Assignment: Beginning with the first line of the entries below, quote each line until you reach and include the line with "[WeChat] (568, 1513)".

════════════════

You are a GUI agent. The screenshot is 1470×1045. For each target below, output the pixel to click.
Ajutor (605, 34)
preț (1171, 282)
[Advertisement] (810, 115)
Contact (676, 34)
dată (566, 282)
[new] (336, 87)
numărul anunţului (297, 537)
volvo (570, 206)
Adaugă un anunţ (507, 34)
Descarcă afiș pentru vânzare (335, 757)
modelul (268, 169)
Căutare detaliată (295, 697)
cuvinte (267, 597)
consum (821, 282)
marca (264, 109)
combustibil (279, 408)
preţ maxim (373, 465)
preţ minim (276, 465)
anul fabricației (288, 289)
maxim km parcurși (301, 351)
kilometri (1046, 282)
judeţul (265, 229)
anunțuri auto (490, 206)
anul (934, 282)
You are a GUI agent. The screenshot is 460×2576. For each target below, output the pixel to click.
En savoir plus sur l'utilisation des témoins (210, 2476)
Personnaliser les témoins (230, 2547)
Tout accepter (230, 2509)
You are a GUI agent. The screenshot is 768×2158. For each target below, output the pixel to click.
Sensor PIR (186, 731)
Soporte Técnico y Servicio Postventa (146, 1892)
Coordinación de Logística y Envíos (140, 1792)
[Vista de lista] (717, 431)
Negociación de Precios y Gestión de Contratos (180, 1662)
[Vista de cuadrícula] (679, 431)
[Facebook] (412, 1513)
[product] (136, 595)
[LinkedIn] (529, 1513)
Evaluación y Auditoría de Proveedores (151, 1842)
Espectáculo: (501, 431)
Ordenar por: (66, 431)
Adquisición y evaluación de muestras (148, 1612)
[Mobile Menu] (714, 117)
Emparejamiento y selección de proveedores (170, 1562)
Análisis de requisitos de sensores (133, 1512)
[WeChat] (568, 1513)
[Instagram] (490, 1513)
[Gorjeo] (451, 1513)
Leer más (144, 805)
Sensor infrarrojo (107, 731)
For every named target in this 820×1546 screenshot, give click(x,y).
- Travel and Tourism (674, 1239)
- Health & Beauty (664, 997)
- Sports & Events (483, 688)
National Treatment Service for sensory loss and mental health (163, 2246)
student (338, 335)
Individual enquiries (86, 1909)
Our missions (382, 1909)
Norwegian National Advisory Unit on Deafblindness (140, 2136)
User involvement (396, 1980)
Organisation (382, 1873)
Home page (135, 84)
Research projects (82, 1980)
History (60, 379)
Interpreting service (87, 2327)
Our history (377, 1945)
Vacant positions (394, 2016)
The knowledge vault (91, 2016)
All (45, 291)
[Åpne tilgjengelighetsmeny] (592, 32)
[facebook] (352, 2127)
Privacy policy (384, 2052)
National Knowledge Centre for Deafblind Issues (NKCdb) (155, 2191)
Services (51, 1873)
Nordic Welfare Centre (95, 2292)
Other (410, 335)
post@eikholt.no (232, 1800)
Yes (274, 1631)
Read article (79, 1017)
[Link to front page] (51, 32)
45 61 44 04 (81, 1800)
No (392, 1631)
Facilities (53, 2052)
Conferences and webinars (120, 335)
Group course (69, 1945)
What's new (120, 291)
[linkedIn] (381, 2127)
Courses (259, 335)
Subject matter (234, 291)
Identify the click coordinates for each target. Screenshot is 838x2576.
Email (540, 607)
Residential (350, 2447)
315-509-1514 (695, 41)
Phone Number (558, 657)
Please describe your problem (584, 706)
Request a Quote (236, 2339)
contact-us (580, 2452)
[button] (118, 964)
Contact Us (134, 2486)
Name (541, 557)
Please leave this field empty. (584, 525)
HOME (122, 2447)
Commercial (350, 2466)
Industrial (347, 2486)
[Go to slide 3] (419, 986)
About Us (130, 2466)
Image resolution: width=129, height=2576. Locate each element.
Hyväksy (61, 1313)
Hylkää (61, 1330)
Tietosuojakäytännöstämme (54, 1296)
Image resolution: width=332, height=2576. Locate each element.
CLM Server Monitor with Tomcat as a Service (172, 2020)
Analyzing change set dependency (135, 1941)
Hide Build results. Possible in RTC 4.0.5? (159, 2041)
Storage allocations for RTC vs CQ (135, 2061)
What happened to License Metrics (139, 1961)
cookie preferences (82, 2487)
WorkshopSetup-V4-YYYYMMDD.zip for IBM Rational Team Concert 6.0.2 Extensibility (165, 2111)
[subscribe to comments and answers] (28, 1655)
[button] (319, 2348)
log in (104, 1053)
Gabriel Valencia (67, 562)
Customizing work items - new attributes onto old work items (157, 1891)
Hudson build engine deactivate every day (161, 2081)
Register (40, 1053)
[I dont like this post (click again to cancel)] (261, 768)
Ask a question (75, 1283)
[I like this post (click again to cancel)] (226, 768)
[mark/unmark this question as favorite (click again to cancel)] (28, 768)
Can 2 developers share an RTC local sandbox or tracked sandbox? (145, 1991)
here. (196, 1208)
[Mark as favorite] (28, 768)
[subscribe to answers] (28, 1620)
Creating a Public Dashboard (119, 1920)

════════════════

Task answer:
You are a GUI agent. The screenshot is 1470×1045. For each target below, output the pixel to click.
Ajutor (605, 34)
preț (1171, 282)
[Advertisement] (810, 115)
Contact (676, 34)
dată (566, 282)
[new] (336, 87)
numărul anunţului (297, 537)
volvo (570, 206)
Adaugă un anunţ (507, 34)
Descarcă afiș pentru vânzare (335, 757)
modelul (268, 169)
Căutare detaliată (295, 697)
cuvinte (267, 597)
consum (821, 282)
marca (264, 109)
combustibil (279, 408)
preţ maxim (373, 465)
preţ minim (276, 465)
anul fabricației (288, 289)
maxim km parcurși (301, 351)
kilometri (1046, 282)
judeţul (265, 229)
anunțuri auto (490, 206)
anul (934, 282)
You are a GUI agent. The screenshot is 460×2576. For each target below, output the pixel to click.
En savoir plus sur l'utilisation des témoins (210, 2476)
Personnaliser les témoins (230, 2547)
Tout accepter (230, 2509)
You are a GUI agent. The screenshot is 768×2158. For each target below, output the pixel to click.
Sensor PIR (186, 731)
Soporte Técnico y Servicio Postventa (146, 1892)
Coordinación de Logística y Envíos (140, 1792)
[Vista de lista] (717, 431)
Negociación de Precios y Gestión de Contratos (180, 1662)
[Vista de cuadrícula] (679, 431)
[Facebook] (412, 1513)
[product] (136, 595)
[LinkedIn] (529, 1513)
Evaluación y Auditoría de Proveedores (151, 1842)
Espectáculo: (501, 431)
Ordenar por: (66, 431)
Adquisición y evaluación de muestras (148, 1612)
[Mobile Menu] (714, 117)
Emparejamiento y selección de proveedores (170, 1562)
Análisis de requisitos de sensores (133, 1512)
[WeChat] (568, 1513)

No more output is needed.